**TEKS KUTIPAN:**
____________

ADS

Wednesday, 6 January 2016

ASMA’ BINTI ABU BAKAR ASH-SHIDDIQ



ASMA’ BINTI ABU BAKAR ASH-SHIDDIQ

Seorang putri sahabat Rasulullah SAW, Abu Bakar Ash-Shiddieq yang telah menyaksikan berbagai peristiwa besar dalam Islam, adalah Asma’ binti Abu bakar Ash-Shiddieq. Asma telah dilahirkan 27 tahun sebelum hijrah Dan wafat pada tahun 73 sesudah hijrah. Yakni, dia telah hidup selama satu abad genap dari masa rezim jahiliyah hingga ke zaman pemerintahan Bani Umayyah.
Berbagai insiden dan peristiwa dalam Islam yang telah dialami dari sejak detik-detik pertama sampai wafatnya Rasulullah SAW, zaman Khulafaur Rosyidin satu demi satu dan kemudian dia telah merasakan juga berbagai perubahan ketika pemerintahan khilafah berpindah kepada kekuasaan Bani Umayyah.

____________

**YANG HARUS DIBUAT:**
Lanjutkan teks tentang Asma’ binti Abu Bakar di atas, dimulai tepat sesudah kalimat terakhirnya.

**BAHAN TERKUMPUL:**
____________

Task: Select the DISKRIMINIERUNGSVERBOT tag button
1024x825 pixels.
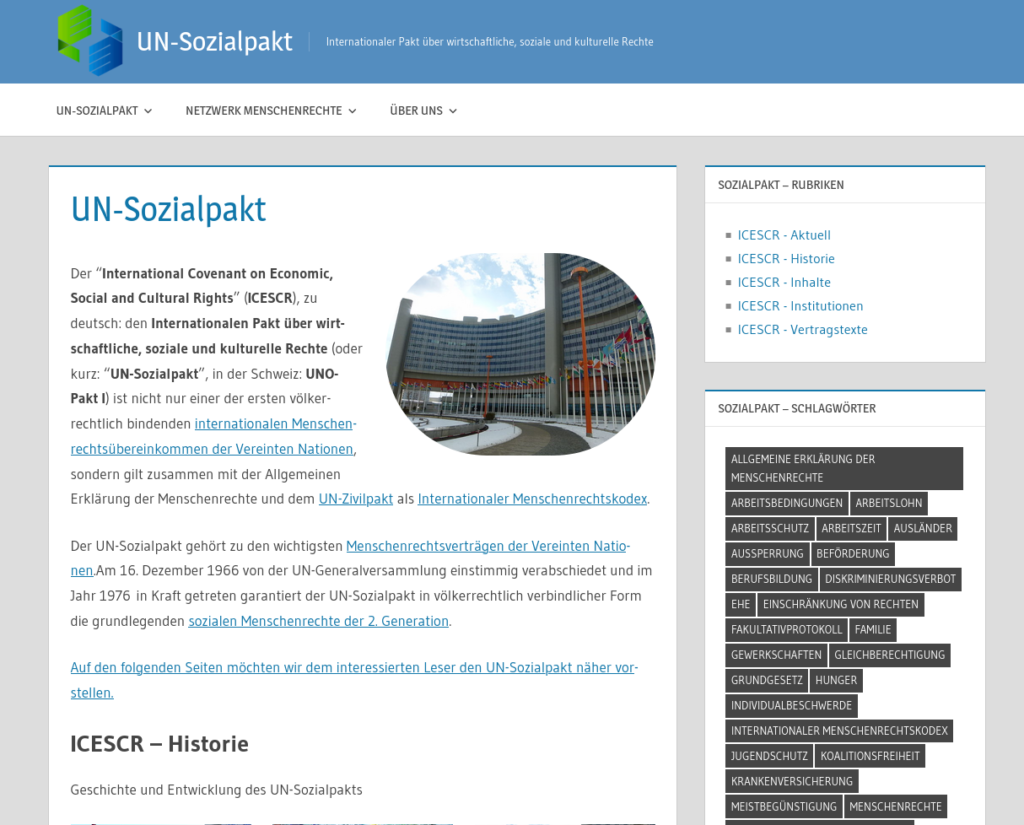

____________

**HASIL BERIKUT:**
Asma binti Abu Bakar terkenal di dalam sejarah Islam dari sejak tali pinggangnya ia belah menjadi dua untuk Rasulullah SAW dan oleh karena itu dia terkenal dengan sebutan “Dzatin Tithaqaini”, yakni yang memnpunyai dua belahan tali pinggang.
Pada suatu malam Nabi SAW datang ke rumah Abu Bakar untuk memberitahukan tentang keputusannya untuk berhijrah ke Yatsrib (Madinah), dan agar dia bersiap sedia. Abu Bakar memberitahu bahwa beliau mempunyai pengikut-pengikut di luar kota Makkah. Dan bahwasanya jika Nabi keluar dari Makkah, mereka bersedia untuk menerimanya, membantunya, dan menolongnya untuk memerangi kaum Quraisy.
Setelah mendengar rencana ini, kabilah-kabilah terbesar dari orang Quraisy berkumpul untuk membincangkan masalah ini. Abu Jahal telah menganjurkan supaya setiap kabilah dari mereka memilih seorang anak mudanya, kemudian anak muda ini semuanya bersatu untuk menyerang Muhammad dan membunuhnya, dan darah Muhammad akan ditanggung oleh semua kabilah-kabilah itu. Keluarga Muhammad dan kabilahnya nantinya tidak akan mampu untuk menuntut balas kepada semua kabilah-kabilah tadi. Jadi mereka terpaksa menerima diyatnya saja.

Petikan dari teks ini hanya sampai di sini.